• Work request
Without changing anything, output the records below.

• Exercise data

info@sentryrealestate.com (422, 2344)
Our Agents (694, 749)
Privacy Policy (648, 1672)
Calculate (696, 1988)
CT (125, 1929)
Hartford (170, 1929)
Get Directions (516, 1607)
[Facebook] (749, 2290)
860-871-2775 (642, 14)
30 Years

• Result for this exercise
info@sentryrealestate.com (422, 2344)
Our Agents (694, 749)
Privacy Policy (648, 1672)
Calculate (696, 1988)
CT (125, 1929)
Hartford (170, 1929)
Get Directions (516, 1607)
[Facebook] (749, 2290)
860-871-2775 (642, 14)
30 Years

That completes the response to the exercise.